→ **READING TEXT**
— BEGIN —

In-Depth
E-Business and DR: Alternatives to Data Mining
Over the past few years, vendors of disk systems have been touting various forms of Remote Copy or Remote Mirroring as a Disaster Recovery (DR) solution. Remote Copying or Mirroring could be part of a DR solution; but left on its own, could make the recovery process ineffective. Just copying data can result in copying the disaster, which means as the data gets corrupted at the primary site, it also gets corrupted at the secondary site. Although mainframe data centers have been the primary focus for DR solutions, the need is apparent within the NT, open environments and other operating systems.
In a DR situation, you need to restart critical applications at a remote site with full data integrity, without relying on primary site personnel. The restart must come from a known point in time where data has guaranteed integrity. Most business applications can tolerate a loss of some transactions, but not corrupted data. Any effective DR solution has to be cognizant of this fact. But, to understand how to prepare for a disaster, you have to understand the nature of a probable disaster.
Vaporization or Meltdown?
It is highly unlikely that a disaster would vaporize a data center in a nanosecond. A more likely scenario would be a flood, earthquake or hurricane. In these cases, a disaster occurs over a period of several minutes. Disk drives, tape drives, servers and network controllers will fail randomly. Logs and their database are usually on different disk subsystems, so they will not fail in synch. Databases typically have dependent writes to ensure they are written in correct sequence and databases with deferred writes may need to write across multiple disk systems. Some of these deferred writes may be in server memory.
Error recovery procedures within the operating system, the application and various hardware units may be invoked automatically. While some units will fail and some may come back, others may not. Multiple disk drive failures may occur. RAID disk products are designed to mask a failure of one disk drive within a domain, but not multiple drive failures.
It is during the several minutes of the disaster happening, called a "rolling disaster," that data gets corrupted. Unless you can freeze the copying of data immediately before the disaster begins, a Remote Copy function may well replicate the disaster. If the data is corrupted at the remote site, how do you begin to restart the critical applications?
At several seminars held by the Evaluator Group, we have painted the following picture to mainframe data center technicians. We asked them to imagine that a person walks into their data center, and over several minutes randomly turns off every machine. We then ask them how long to restart their critical applications, and what do they do?
Universally, the first thing they want to do is get a copy of the tape with the last mirror image of their databases. Recovery time is usually in days. When they have completed their recovery picture, we make this observation: None of them had confidence in their data as a result of this "rolling disaster." If they did not have confidence in this data, what confidence would they have in a remote copy of this data? And if they had no confidence in this remote data and would not use it in an emergency, why do they have a remote site and why implement remote mirroring?
One user reported that a customer engineer had inadvertently switched off one physical volume -- not usually a problem. But, in these days of mapping volumes or virtual volumes across multiple physical drives, error recovery can be tricky. In this instance, a simple unexpected powering off of one physical volume containing part of an IMS database resulted in corruption of the whole database.

— END —

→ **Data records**

— BEGIN —

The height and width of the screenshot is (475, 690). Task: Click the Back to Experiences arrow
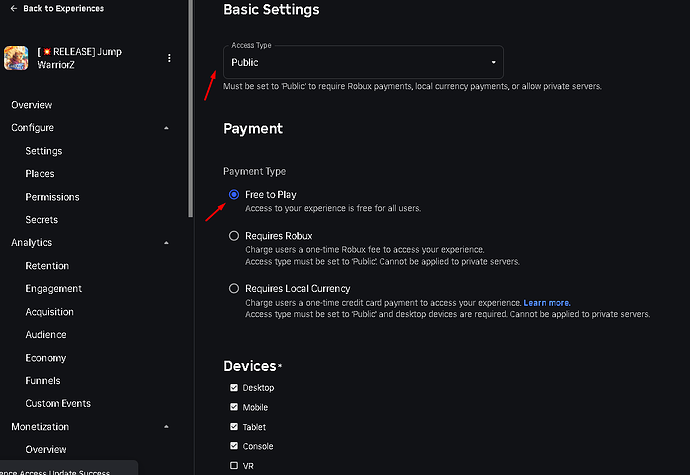pos(12,9)
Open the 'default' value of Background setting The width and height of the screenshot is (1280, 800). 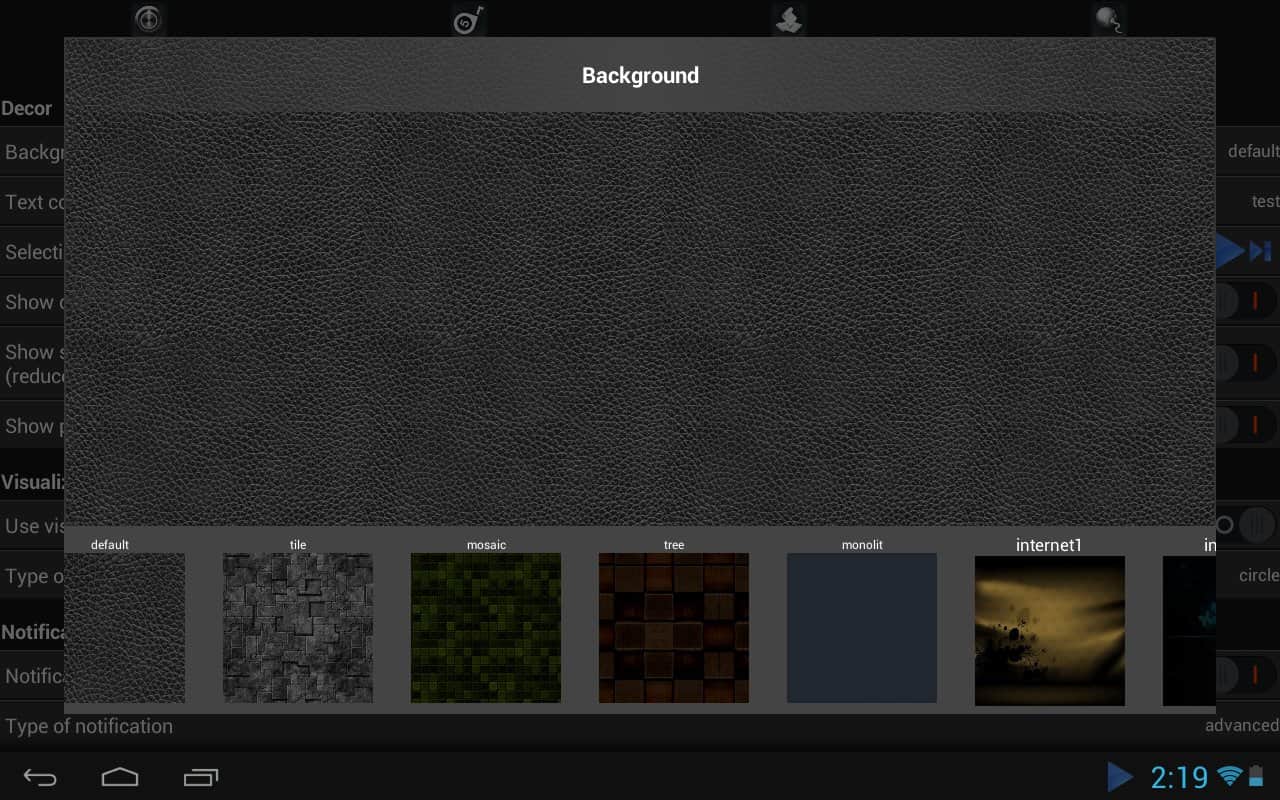click(x=1252, y=151)
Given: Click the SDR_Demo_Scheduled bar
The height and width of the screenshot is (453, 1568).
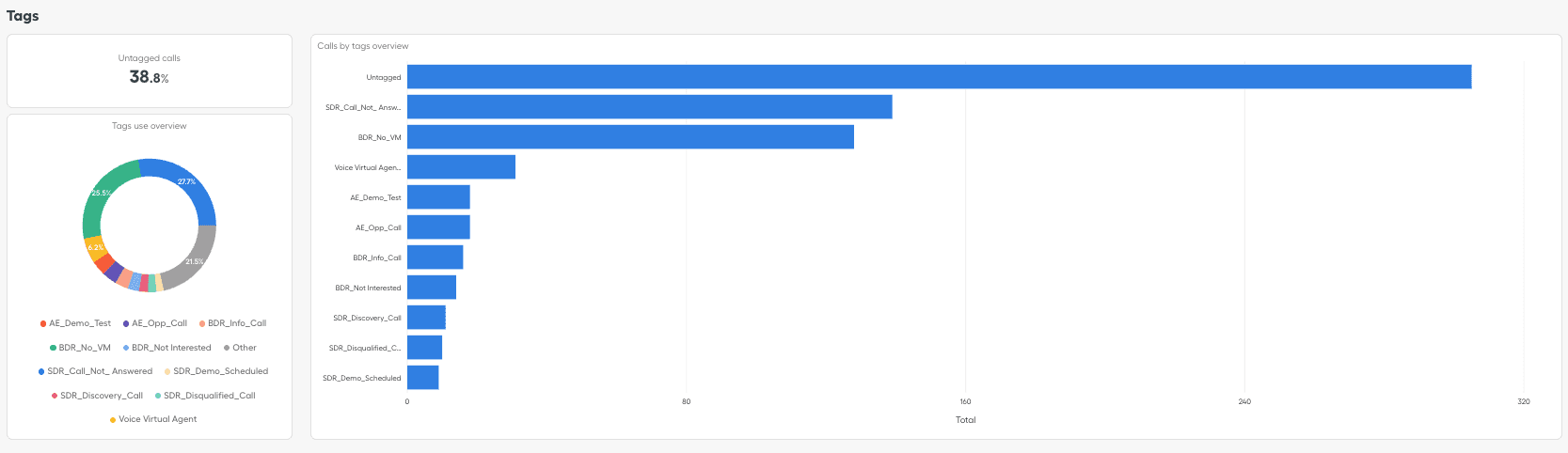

— END —

→ **STATED EXERCISE**
Please continue the article on disaster recovery and remote mirroring, picking up after its last sentence.

→ **OUTPUT OF THE TASK**
The majority of data centers still rely on copying data to tape and trucking the tapes to a remote site. This is not without its own problems, and becomes a real challenge when sites have multi-terabytes to restore. For a true DR involving a mirroring solution, you need to ensure that all writes are time-stamped to guarantee data is written in the correct sequence. Disk subsystems do not share common clocks so the server must provide this feature. Rather than just copying data from one storage system to another, one needs to be able to transfer the application with a rapid restart capability. Vendors need to provide a recovery mechanism that ensures quick application restart at a remote site prior to a disaster corrupting data.
Geographically Dispersed Parallel Sysplex
Probably the best solution today is IBMs Geographically Dispersed Parallel Sysplex (GDPS). GDPS is architected to transfer the application and the transactions to the remote site, rather than just the data. Considering there are thousand of reads and writes for every transaction, this seems a wise choice.
GPDS uses peer-to-peer remote copy (PPRC), which is a synchronous copy solution that is also offered by Amdahl, Hitachi Data Systems and StorageTek. EMC offers a version of their Symmetrix Remote Data Facility that operates with GDPS. An EMC supplied STARTIO exit routine traps PPRC commands and issues the appropriate SRDF equivalent. With SRDF, GDPS customers can also use the EMC TimeFinder point-in-time copy feature.
The disadvantage to GDPS is the limited distance, the cost and complexity of implementing the product.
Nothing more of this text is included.